One of the silly things is that when I eat I get a belly; a belly pops out. Reileen can’t have a belly like she just ate a couple burgers, it doesn’t suit the character. So the amount of food I consumed over those days was so small, so I was hungry, I was emotional, I was tired. And yet I felt so grateful I got to do this and the people around me couldn’t be more supportive. Once I did it — and I didn’t think this would happen — I felt like I could do anything, like I was really powerful. That was really a gift.

Have you seen the finished cut of the scene with it all put together?
I think I saw the finished cut. I hide behind my hands when watching, it’s hard for me to be objective. I feel like it goes by so quickly. I’m not sure if that’s because for me it felt like an eternity [to shoot]. I feel like I went through this battle and then on screen, it goes by so fast, though I suppose that’s just my perception. I hope people like it and don’t judge it harshly because so many people worked so hard on it and it cost a lot to do in terms of emotionally. It’s an important scene too because it’s the only scene where Reileen really talks to somebody other than her brother. She’s a recluse, she’s always hiding, she uses the Ghost to be her eyes and ears, she doesn’t really interact with a lot of people.

What was the most challenging or fun scene overall to film? [Warning: Finale spoilers below]
Obviously the naked fight. But in terms of the character, that final scene where she tells Kovacs she backed up Quellcrist before the explosion is really a pivotal moment. It really shows how much she loves her brother despite how jealous she is of Quell. Reileen would rather have her brother to herself in an incestuous way. She knows and understands how much he loves Quell and knows he needs her to be happy. So the fact she backed her up is huge to me. It shows how loyal she is and she truly believes people should be able to choose if they live forever or not. To her, it’s like freedom of speech.

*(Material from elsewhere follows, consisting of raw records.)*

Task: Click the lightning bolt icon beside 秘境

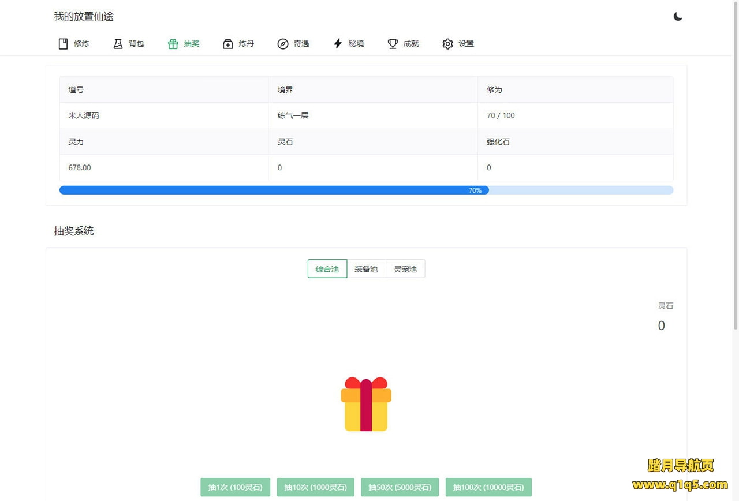Action: (338, 44)
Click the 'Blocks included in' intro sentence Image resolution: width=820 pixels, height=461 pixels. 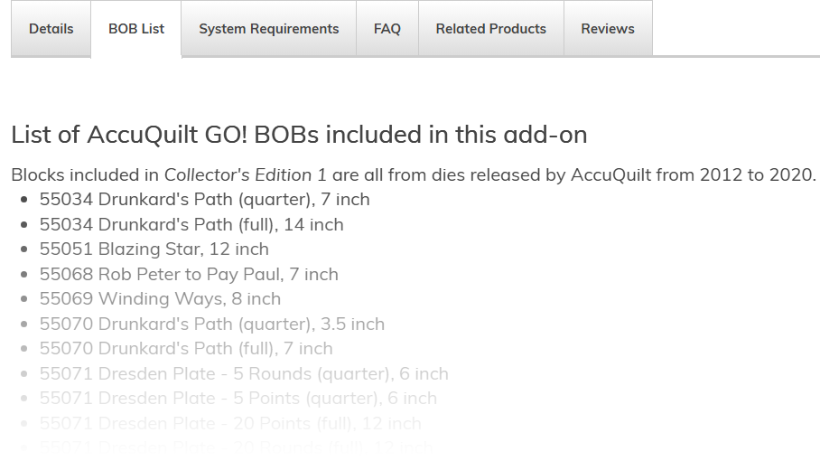[86, 174]
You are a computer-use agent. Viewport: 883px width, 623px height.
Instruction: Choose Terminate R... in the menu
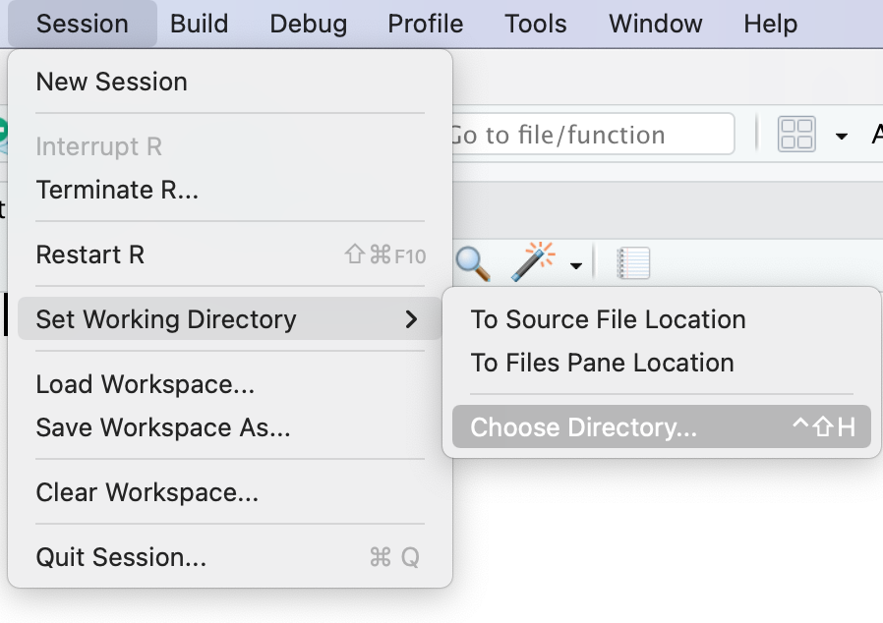[x=117, y=190]
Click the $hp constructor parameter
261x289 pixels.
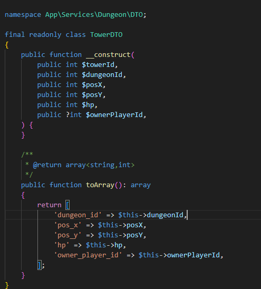[88, 105]
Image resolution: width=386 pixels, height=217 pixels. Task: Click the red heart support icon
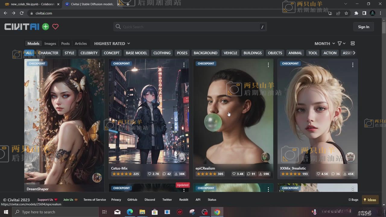point(55,27)
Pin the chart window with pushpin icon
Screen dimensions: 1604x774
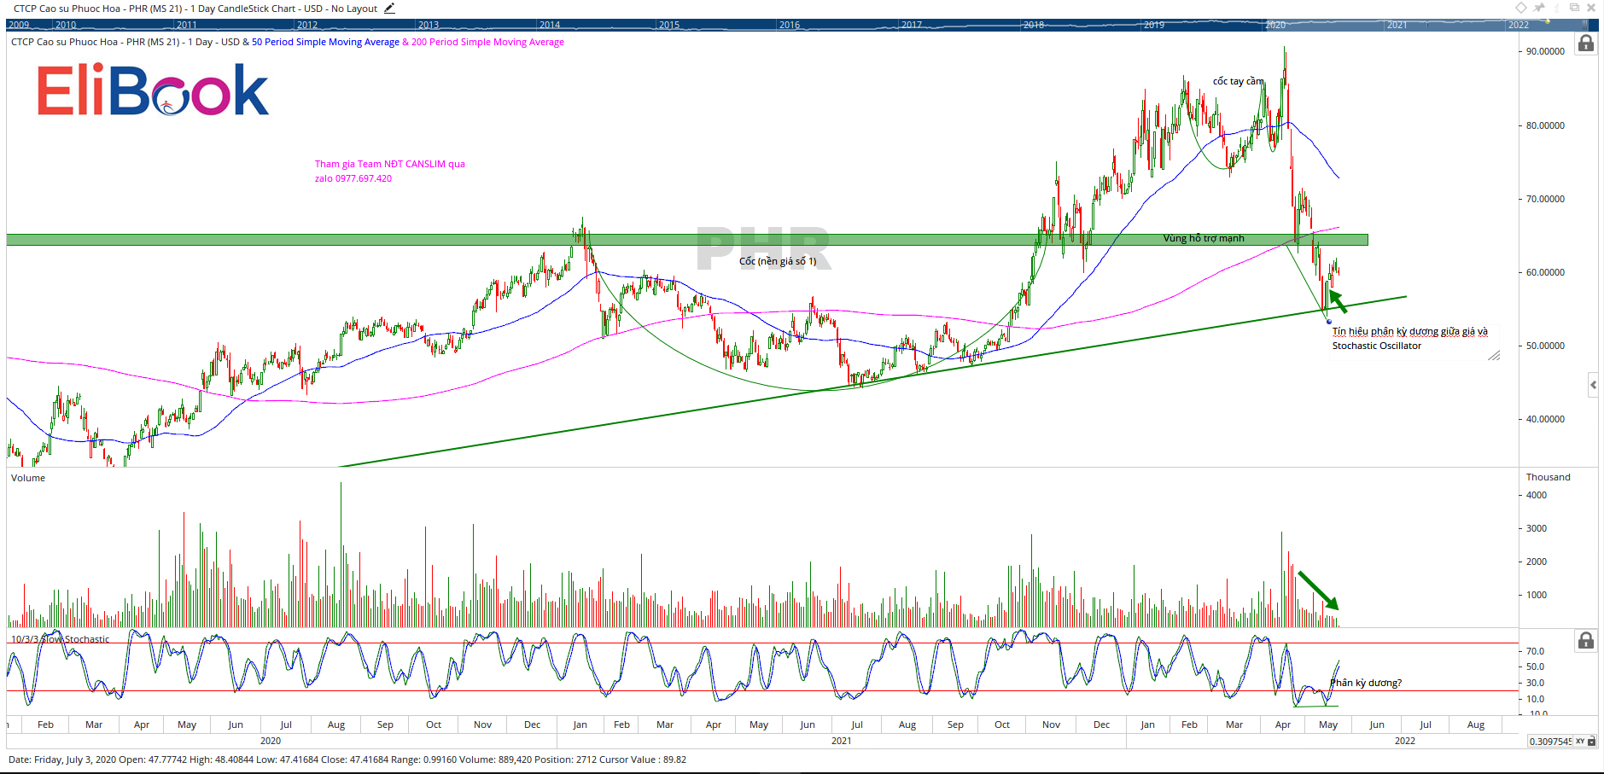coord(1539,8)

So that’s interesting because after talking to Laeta, that moment is meant to be ambiguous as to whether Reileen is lying to her brother or telling the truth, but in terms of performing that character, you’re playing it as she’s being honest.
I guess you’re right, it’s open to interpretation. But I always wanted to believe she was telling the truth because that’s how I rooted the little bit of humanity she had left.

What is she thinking in those final moments?
It appears that he’s blown her stack out. Ultimately she’s happy she died with him. That’s what she’s been fighting for centuries. One of the reasons I think she left him on ice so long and didn’t go and get him — she’s had a lot of power for a long time — is she was terrified of telling him [what she’s done]. It’s like when you have a kid who looks up to you who might be angry with you for something you did and you’re terrified of telling them because they won’t understand.

Any chance we’ll be seeing Reileen somehow in season 2?
I’m not sure. We’re not really kept in the loop. I hope so. I enjoyed playing Reileen very much and she’s an incredibly complicated character and there’s so much there. I hope I get the opportunity, but it remains to be seen. Another thing I liked is that the women in this story are really driving it. Kovacs is reluctant when he comes back. The show is really like a theatrical experience that goes for 10 hours where the women are driving the story, and that excites me. And as a person of Asian descent, it’s also exciting to play such a pivotal role. We’re seeing more of that, and it’s welcome to see more balance.

Altered Carbon is available for streaming on Netflix now.